They Called Themselves the KKK

Susan Bartoletti Campbell’s latest sat on the top of my to-read pile for a while. I tend to read in public places (in a busy lunch spot, on the bus), and it was hard for me to take this book cover out in public.

Once I made time, however, to sit with it at home (also kind of disturbing, to have that cover invade one’s home), I found it totally engrossing, powerful, terrifying, and illuminating. I felt changed, physically, the way you do after a really really good thriller on a huge screen in a packed theater.

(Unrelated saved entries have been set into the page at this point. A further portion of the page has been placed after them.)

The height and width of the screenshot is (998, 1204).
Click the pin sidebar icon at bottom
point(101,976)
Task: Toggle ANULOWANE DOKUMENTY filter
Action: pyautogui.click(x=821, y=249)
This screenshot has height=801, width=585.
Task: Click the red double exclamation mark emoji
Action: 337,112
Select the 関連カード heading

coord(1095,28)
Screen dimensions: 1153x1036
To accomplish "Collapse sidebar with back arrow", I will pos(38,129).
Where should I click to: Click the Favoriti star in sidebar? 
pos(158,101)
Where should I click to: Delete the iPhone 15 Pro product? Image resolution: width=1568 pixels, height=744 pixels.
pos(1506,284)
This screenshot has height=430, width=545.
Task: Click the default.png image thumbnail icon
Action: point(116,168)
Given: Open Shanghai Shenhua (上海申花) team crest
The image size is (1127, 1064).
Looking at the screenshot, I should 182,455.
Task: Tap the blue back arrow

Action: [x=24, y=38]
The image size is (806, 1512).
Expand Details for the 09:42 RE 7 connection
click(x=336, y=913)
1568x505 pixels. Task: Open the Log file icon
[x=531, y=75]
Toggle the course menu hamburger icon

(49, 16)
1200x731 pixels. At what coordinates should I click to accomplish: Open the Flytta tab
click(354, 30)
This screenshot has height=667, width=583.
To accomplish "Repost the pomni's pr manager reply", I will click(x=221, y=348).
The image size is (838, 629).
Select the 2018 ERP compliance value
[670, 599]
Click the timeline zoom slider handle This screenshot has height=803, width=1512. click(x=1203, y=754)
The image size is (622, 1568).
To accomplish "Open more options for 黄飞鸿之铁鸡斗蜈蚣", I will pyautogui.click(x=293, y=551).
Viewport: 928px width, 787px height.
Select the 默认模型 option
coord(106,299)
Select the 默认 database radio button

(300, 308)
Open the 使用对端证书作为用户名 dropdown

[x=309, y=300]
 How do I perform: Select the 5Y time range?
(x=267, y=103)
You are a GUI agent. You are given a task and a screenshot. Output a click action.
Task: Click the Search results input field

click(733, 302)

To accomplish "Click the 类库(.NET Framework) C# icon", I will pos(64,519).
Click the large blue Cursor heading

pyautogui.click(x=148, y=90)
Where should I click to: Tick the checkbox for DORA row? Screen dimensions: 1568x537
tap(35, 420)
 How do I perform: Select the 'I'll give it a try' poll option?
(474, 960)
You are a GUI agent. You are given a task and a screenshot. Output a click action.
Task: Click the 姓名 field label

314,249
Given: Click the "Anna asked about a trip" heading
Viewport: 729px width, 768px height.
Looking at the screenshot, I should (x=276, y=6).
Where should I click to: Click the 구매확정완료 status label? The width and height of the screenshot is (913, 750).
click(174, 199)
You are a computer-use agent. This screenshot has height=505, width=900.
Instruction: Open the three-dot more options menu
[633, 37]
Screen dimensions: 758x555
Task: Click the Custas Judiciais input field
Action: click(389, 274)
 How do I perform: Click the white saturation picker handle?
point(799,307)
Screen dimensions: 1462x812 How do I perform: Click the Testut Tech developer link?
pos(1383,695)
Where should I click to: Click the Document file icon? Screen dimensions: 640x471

This survey of the early history of the KKK is simultaneously a story of Reconstruction told from a different and engaging perspective. It is full of first hand narratives and political analysis. It is a bizarrely quick read. And it is a painful and difficult read, as Campbell minces no words or pictures. She uses narratives from previously enslaved people that were recorded in writing by white historians to approximate dialect, and will sound offensive to many.  She uses period engravings and illustrations that show the reader exactly how bigoted and hateful many people were towards Africans.  These are essential parts of the story.

This is not a book that everyone will want to read, nor probably should, if they’re not up for it.  It doesn’t, however, make it any less award worthy.  I’m daring to ask to you to try it.

Nina Lindsay About Nina Lindsay

Nina Lindsay is the Children's Services Coordinator at the Oakland Public Library, CA. She chaired the 2008 Newbery Committee, and served on the 2004 and 1998 committees. You can reach her at


  1. I loved They Called Themselves the kkk. I actually liked reading it in public. Let people know the truth is out there. What really stood out for me was how detailed the author was in citing her sources. Its also written in such a way that I didn’t want to stop reading.

  2. David Ziegler says:

    I found They Called Themselves the KKK a fascinating, illuminating and compelling read. Bartoletti’s remarks regarding her attendance at a Klan Congress are particularly chilling. With problems such as bullying and hate speech so prevalent today, this is a subject that deserves to be discussed. Reconstruction and the KKK need to be studied, imo, along with topics like the treatment of Native Americans on this continent, and the Holocaust.

    I certainly hope that many people read this book and that it gets purchased across the country in both school and public libraries. I believe it deserves awards, and consideration for the Newbery.

  3. Jonathan Hunt says:

    I find this one to be excellent, too. I’m surprised there aren’t more comments on this one. It’s been out for a couple months now.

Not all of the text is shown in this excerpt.